YOUR ASSIGNMENT – Search the data for the string "computer" and copy each line in which it appears.

Stored records
★ ★ ★ ★

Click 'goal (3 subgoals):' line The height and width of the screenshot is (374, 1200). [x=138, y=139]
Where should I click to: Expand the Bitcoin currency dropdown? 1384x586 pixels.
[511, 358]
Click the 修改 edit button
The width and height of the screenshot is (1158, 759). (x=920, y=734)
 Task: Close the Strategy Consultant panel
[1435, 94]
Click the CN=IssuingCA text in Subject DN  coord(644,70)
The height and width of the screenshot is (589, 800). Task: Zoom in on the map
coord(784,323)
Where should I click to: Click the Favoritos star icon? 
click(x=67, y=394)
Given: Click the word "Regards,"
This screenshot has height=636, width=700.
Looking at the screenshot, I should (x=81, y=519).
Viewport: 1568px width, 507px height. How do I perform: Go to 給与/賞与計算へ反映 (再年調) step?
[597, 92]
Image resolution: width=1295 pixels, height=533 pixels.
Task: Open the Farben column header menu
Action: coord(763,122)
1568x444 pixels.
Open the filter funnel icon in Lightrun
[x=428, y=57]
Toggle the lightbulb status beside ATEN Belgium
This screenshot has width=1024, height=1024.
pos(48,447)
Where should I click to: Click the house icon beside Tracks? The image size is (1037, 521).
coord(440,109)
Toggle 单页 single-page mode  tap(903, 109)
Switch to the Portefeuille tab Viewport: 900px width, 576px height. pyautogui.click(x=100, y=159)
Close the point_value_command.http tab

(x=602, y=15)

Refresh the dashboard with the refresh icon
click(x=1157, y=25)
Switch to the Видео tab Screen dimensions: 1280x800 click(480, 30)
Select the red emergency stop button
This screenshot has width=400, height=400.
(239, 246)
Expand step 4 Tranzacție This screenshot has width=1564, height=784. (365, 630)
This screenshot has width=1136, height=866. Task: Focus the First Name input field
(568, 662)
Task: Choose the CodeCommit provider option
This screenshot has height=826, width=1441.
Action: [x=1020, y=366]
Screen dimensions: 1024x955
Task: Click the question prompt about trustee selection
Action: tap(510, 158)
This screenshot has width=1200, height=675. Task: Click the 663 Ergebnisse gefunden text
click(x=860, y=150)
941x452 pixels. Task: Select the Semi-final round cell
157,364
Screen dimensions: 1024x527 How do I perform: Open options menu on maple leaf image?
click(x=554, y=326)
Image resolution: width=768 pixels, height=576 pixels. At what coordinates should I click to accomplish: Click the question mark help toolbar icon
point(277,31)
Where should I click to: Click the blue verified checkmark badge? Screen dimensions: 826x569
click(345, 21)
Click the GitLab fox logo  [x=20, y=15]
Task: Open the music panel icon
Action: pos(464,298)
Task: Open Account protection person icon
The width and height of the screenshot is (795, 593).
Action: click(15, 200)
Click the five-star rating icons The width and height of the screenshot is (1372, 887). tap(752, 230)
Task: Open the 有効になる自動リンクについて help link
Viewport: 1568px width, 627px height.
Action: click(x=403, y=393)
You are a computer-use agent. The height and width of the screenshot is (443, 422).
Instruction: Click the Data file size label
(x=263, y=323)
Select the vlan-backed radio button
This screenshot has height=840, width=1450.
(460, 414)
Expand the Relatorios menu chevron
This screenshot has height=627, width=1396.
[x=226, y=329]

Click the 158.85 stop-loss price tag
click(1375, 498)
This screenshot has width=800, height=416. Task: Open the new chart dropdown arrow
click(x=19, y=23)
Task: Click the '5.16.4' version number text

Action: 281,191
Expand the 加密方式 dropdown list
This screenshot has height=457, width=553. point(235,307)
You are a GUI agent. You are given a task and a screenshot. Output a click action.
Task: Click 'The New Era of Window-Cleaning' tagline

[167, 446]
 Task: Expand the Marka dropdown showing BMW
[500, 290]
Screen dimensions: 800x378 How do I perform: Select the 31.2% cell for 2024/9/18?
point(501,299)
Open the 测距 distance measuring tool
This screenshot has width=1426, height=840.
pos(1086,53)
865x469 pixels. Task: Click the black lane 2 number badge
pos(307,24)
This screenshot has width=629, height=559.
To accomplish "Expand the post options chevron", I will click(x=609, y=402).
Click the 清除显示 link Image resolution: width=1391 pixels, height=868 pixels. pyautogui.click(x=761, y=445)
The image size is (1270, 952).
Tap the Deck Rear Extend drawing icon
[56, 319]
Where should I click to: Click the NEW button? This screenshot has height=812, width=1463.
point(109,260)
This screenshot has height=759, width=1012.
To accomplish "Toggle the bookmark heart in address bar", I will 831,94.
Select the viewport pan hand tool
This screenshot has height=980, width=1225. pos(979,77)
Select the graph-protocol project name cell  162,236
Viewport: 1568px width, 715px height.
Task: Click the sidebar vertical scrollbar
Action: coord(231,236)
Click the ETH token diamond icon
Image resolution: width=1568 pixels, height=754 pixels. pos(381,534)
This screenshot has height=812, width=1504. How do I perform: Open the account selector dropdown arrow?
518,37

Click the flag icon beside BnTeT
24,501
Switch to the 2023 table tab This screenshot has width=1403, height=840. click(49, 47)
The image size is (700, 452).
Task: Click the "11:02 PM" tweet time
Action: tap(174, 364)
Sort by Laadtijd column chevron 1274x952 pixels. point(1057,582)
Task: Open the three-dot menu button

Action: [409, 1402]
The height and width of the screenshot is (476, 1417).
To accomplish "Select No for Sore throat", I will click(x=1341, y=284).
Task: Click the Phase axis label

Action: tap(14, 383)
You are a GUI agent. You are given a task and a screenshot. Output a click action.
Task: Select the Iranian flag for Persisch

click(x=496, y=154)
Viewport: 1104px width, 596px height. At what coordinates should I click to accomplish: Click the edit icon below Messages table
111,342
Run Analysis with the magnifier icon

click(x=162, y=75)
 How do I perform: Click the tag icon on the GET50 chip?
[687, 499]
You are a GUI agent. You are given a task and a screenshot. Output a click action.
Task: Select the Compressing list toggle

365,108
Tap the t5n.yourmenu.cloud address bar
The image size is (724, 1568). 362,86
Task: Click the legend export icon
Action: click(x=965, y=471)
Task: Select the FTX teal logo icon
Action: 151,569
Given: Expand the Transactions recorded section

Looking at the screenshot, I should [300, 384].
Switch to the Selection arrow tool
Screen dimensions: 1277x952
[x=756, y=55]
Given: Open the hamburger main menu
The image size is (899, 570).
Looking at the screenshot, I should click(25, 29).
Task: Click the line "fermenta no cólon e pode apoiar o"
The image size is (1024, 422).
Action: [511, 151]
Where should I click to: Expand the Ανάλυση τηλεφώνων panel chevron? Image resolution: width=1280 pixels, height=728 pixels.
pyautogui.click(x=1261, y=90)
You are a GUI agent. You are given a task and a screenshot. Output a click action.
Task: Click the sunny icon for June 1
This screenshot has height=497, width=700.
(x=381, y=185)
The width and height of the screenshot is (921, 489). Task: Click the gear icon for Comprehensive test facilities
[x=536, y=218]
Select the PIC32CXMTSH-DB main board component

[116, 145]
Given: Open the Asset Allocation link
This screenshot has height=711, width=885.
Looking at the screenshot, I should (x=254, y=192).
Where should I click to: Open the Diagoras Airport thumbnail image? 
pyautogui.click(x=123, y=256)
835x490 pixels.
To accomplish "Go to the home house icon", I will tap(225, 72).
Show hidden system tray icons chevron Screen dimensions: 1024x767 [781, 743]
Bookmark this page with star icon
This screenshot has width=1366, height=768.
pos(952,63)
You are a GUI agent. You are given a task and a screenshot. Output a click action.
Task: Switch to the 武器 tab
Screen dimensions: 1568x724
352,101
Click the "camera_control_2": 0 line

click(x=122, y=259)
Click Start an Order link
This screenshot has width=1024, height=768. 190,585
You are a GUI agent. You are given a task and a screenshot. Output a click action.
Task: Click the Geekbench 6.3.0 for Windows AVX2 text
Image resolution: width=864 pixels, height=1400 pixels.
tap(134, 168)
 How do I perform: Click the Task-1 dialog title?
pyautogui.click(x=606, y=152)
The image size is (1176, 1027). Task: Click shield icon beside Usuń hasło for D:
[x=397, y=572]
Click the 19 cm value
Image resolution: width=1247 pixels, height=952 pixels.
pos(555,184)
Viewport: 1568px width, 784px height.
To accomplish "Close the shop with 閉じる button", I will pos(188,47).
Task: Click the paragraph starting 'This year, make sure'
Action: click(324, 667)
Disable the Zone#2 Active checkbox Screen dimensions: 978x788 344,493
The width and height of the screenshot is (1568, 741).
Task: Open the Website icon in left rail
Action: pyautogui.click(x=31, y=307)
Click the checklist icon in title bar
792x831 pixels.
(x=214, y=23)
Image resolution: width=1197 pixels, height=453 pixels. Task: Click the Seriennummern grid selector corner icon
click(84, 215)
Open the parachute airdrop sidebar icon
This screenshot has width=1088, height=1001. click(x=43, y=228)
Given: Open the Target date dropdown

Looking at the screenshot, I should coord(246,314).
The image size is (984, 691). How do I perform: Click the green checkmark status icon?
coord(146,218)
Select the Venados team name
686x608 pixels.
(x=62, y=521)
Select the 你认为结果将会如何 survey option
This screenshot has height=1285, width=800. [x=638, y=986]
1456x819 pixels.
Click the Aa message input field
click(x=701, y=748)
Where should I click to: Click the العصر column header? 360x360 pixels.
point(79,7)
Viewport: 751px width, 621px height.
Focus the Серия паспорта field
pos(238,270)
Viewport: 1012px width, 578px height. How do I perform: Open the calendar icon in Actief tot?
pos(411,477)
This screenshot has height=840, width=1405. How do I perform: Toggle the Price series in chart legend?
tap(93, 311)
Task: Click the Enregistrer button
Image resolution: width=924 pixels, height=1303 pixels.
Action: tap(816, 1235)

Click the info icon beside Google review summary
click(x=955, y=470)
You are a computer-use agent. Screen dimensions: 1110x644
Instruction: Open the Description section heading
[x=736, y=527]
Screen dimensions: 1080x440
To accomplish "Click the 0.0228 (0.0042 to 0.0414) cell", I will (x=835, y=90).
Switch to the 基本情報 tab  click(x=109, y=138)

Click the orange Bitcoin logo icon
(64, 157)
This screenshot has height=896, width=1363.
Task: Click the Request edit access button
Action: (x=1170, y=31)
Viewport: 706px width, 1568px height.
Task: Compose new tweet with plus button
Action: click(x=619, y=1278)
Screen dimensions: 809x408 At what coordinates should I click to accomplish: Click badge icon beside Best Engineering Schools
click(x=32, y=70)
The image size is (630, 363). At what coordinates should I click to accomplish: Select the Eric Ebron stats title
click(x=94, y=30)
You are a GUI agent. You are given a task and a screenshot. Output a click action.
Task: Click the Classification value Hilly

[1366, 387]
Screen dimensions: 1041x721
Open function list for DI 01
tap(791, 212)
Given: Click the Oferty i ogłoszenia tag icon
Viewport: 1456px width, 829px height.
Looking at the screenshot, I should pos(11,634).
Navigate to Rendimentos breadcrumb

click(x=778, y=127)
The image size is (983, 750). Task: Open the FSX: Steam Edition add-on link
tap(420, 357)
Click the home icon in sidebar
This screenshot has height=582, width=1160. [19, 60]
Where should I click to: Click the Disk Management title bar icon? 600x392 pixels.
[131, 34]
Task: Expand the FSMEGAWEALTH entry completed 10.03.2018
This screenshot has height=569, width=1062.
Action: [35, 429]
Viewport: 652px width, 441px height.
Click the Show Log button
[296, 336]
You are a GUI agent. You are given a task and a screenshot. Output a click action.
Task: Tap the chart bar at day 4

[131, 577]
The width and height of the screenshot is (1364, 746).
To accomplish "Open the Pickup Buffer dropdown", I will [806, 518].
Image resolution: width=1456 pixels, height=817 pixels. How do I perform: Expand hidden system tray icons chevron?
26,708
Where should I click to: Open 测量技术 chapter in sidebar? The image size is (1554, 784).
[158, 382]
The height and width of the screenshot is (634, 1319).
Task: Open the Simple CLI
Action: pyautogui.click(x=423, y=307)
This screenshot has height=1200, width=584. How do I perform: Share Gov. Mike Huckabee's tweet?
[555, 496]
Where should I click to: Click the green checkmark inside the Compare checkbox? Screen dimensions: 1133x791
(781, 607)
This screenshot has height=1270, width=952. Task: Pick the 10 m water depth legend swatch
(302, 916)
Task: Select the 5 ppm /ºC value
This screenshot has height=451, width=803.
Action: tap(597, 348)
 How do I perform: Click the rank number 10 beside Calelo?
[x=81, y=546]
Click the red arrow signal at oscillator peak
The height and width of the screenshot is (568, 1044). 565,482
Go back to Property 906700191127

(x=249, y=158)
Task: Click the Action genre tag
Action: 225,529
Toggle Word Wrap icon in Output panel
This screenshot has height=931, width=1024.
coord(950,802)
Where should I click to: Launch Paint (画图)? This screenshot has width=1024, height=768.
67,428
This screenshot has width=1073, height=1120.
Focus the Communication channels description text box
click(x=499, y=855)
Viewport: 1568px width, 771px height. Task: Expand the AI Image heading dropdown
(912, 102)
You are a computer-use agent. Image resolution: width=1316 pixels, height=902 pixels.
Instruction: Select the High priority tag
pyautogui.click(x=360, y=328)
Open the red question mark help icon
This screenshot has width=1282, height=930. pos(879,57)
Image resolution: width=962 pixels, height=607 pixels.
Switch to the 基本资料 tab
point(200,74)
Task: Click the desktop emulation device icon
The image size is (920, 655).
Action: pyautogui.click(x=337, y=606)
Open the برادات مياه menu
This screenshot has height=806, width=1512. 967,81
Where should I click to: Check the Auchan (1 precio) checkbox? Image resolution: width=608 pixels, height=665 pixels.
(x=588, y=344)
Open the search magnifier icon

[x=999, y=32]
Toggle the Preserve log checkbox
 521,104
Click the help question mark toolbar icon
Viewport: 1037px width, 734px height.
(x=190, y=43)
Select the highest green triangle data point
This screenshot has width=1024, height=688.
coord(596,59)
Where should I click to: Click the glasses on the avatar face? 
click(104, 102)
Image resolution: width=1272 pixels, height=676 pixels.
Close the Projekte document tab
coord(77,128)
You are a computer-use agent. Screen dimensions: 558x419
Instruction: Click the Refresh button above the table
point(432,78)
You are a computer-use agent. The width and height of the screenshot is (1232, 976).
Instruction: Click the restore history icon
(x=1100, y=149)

★ ★ ★ ★

EXERCISE SOLUTION –
You are a computer-use agent. The height and width of the screenshot is (443, 422).
You are a computer-use agent. Screen dimensions: 1110x644
You are a computer-use agent. Image resolution: width=1316 pixels, height=902 pixels.
You are a computer-use agent. Screen dimensions: 558x419
You are a computer-use agent. The width and height of the screenshot is (1232, 976).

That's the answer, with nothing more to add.